*What is being asked*. Go to the line holding "Where should I click to: Click the Find" in the entries below and write out exactly every line down to and including the line holding "Open the replicated".

*Data listing*.
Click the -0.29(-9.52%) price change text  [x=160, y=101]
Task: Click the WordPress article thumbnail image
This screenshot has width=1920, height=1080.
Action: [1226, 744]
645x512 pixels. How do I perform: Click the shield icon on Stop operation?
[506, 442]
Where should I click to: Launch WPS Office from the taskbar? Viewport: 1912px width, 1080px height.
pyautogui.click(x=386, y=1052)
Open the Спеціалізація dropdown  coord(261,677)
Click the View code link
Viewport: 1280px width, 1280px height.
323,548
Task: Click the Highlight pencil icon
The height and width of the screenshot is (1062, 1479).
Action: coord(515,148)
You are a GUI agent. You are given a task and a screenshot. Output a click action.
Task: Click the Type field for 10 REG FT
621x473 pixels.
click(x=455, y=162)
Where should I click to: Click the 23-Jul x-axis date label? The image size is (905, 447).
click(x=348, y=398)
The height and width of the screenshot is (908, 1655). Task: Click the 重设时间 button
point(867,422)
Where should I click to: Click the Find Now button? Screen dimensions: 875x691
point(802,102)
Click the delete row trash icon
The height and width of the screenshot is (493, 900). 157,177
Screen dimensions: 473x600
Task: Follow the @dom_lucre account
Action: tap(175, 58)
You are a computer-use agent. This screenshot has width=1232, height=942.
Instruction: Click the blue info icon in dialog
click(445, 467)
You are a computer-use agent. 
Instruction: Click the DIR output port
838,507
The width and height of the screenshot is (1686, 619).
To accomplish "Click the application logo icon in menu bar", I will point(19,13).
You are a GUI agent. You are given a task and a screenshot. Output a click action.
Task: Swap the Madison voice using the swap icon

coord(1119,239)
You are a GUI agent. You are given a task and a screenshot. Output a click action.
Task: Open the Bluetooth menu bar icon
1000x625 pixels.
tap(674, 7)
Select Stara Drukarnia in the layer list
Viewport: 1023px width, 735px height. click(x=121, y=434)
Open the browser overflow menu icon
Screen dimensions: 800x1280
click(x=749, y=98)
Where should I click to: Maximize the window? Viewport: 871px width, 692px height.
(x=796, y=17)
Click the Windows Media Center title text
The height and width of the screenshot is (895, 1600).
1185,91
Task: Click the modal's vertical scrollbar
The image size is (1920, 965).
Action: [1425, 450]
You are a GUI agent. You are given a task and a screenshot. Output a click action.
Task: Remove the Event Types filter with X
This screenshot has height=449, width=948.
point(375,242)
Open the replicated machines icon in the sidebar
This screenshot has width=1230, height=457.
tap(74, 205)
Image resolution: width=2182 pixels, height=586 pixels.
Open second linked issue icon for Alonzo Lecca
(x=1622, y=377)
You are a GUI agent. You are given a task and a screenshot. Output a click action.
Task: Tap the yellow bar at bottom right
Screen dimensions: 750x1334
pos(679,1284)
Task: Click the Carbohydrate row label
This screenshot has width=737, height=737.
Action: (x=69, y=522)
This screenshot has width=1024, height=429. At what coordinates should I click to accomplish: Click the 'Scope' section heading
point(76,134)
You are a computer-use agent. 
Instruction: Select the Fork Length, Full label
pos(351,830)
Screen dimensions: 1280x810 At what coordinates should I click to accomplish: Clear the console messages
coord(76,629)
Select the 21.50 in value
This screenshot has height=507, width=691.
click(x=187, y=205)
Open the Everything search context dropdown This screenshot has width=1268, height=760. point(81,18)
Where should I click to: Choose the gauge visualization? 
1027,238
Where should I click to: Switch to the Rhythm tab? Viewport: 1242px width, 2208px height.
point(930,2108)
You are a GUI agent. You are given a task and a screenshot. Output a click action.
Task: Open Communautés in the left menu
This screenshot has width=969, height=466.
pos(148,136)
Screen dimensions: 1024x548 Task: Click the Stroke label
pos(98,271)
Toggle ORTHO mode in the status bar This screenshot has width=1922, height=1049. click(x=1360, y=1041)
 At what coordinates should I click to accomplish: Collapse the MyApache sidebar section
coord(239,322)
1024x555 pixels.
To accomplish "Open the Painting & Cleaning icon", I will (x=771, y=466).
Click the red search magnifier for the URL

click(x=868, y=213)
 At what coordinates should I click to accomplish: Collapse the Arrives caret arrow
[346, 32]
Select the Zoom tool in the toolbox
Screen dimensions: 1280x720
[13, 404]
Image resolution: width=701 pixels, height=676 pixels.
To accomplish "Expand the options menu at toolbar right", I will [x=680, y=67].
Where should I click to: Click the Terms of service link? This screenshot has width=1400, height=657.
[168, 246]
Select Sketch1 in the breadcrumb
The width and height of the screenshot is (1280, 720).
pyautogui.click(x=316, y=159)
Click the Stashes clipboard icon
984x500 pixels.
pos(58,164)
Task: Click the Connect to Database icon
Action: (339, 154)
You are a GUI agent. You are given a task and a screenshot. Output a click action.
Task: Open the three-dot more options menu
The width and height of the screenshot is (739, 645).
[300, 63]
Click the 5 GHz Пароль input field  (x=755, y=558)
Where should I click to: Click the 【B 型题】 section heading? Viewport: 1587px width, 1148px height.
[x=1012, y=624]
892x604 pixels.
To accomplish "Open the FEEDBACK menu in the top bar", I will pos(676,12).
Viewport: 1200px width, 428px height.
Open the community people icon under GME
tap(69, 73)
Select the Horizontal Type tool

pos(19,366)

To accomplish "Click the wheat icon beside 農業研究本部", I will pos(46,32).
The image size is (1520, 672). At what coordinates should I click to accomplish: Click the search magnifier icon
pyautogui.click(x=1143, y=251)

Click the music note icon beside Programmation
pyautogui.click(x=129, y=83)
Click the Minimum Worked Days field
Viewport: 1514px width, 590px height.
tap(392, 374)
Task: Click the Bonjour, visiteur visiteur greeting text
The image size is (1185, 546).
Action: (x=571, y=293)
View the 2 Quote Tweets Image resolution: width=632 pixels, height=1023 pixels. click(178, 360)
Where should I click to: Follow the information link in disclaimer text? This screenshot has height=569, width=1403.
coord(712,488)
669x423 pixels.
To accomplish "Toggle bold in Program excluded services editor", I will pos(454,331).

*Task output*.
Where should I click to: Click the Find Now button? Screen dimensions: 875x691
point(802,102)
Click the delete row trash icon
The height and width of the screenshot is (493, 900). 157,177
Screen dimensions: 473x600
Task: Follow the @dom_lucre account
Action: tap(175, 58)
You are a computer-use agent. This screenshot has width=1232, height=942.
Instruction: Click the blue info icon in dialog
click(445, 467)
You are a computer-use agent. 
Instruction: Click the DIR output port
838,507
The width and height of the screenshot is (1686, 619).
To accomplish "Click the application logo icon in menu bar", I will point(19,13).
You are a GUI agent. You are given a task and a screenshot. Output a click action.
Task: Swap the Madison voice using the swap icon

coord(1119,239)
You are a GUI agent. You are given a task and a screenshot. Output a click action.
Task: Open the Bluetooth menu bar icon
1000x625 pixels.
tap(674, 7)
Select Stara Drukarnia in the layer list
Viewport: 1023px width, 735px height. click(x=121, y=434)
Open the browser overflow menu icon
Screen dimensions: 800x1280
click(x=749, y=98)
Where should I click to: Maximize the window? Viewport: 871px width, 692px height.
(x=796, y=17)
Click the Windows Media Center title text
The height and width of the screenshot is (895, 1600).
1185,91
Task: Click the modal's vertical scrollbar
The image size is (1920, 965).
Action: [1425, 450]
You are a GUI agent. You are given a task and a screenshot. Output a click action.
Task: Remove the Event Types filter with X
This screenshot has height=449, width=948.
point(375,242)
Open the replicated machines icon in the sidebar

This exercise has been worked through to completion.